• TEXT EXCERPT:
^^^^^^^^^^^^^^^^

Like the episode 8 before it, ep 9 opens with SY trying to recall and recite a poem, both to exercise her memory and express her mood. Once again, it's a rather well-known anthology piece all highschoolers are expected to commit to memory, and as in the previous episode we come in when she's already past the first lines. This time she also breaks off some way before the end, in the middle of a sentence, which she's struggling to recall, needing to repeat two of its phrases twice, when JM arrives.

As before, the asterisks I've inserted mark the start and finish of what we actually hear, although any subber has the insoluble problem that the whole thing is inevitably present to a Korean-educated listener, or anyone who knows much Korean poetry.

It's called 국화 옆에서, "Beside a Chrysanthemum" and it's by "Midang" -- real name Seo Jeongju (1915-2000), another distinguished 20th Century poet. Though he held strongly traditionalist views, he aligned himself with the Japanese from the mid 1930's, seeing their Empire as a bulwark against decadent Western culture, and during the war he even adopted another, Japanese, penname, and wrote pro-Japanese journalistic pieces, although the tenor of his poetry was always predominantly lyrical and "non-political", strongly imbued with Buddhist spirituality.

^^^^^^^^^^^^^^^^

• SOURCE MATERIAL:

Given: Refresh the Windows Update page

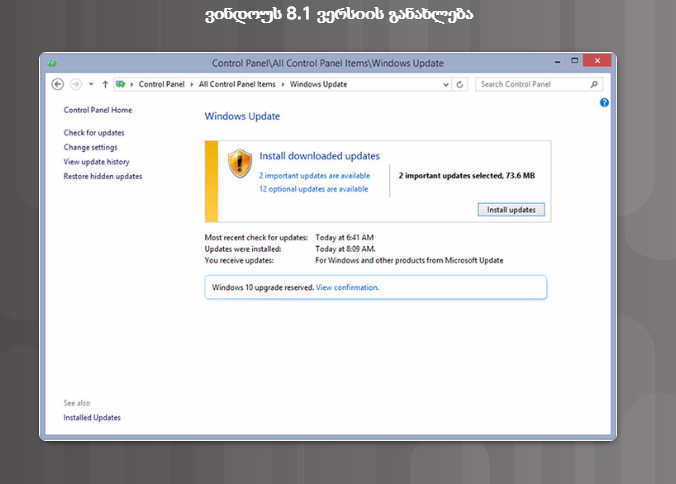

^^^^^^^^^^^^^^^^

• GOAL 1: From the commentary on the episode 9 poem, list every year, decade, or century it mentions.
• GOAL 2: Please continue the commentary on the episode 9 poem from its last sentence.

• EXERCISE ANSWER 1: 1915, 2000, the mid 1930's, 20th Century

• EXERCISE ANSWER 2:
After the war, his staunch conservatism endeared him to Korea's military dictators, and for that reason, in conjunction with his earlier pro-Japanese stance, his reputation diminished with the advent of democracy. His literary standing has somewhat improved since his death, (and consequent inability to make political statements) and some regard him as the finest Korean poet of the last century, at least for his earlier works. He even has a Facebook page http://www.facebook.com/SeoJeongju How's that for immortality, eh? Strangely enough, his updates from the beyond seem to be confined to English translations of a handful of his poems, illegally scanned in from printed sources. Not the way to improve one's karma, surely?

The translation below is my own, bashed about even more than is generally necessary with Korean poems to let the lines SY recites come together (as they do in Korean, though a translation not subject to that constraint might read better if it sequenced them differently in English).

국화 옆에서

한 송이 국화꽃을 피우기 위해

봄부터 소쩍새는

그렇게 울었나 보다.

*

한 송이 국화꽃을 피우기 위해

천둥은 먹구름 속에서

또 그렇게 울었나 보다.

그립고 아쉬움에 가슴 조이던

머언 먼 젊음의 뒤안길에서

*

이제는 돌아와 거울 앞에선

내 누님 같이 생긴 꽃이여.

노오란 네 꽃잎이 피려고

간밤엔 무서리가 저리 내리고

내게는 잠도 오지 않았나 보다.

Beside a Chrysanthemum

So one Chrysanthemum can bloom,

A nightingale may have sung

With such sadness ever since Spring.

*

So one Chrysanthemum can bloom,

Maybe through glowering clouds,

Thunder has resounded so mournfully.

Her heart ravaged by absence and by yearning,

Returning from far, far off,

From the distant pathways of her youth,

*

My sister, standing before her mirror

Resembled this flower.

Last night, to bring your yellow petals into bloom,

The early frost may have come down,

While I lay sleepless.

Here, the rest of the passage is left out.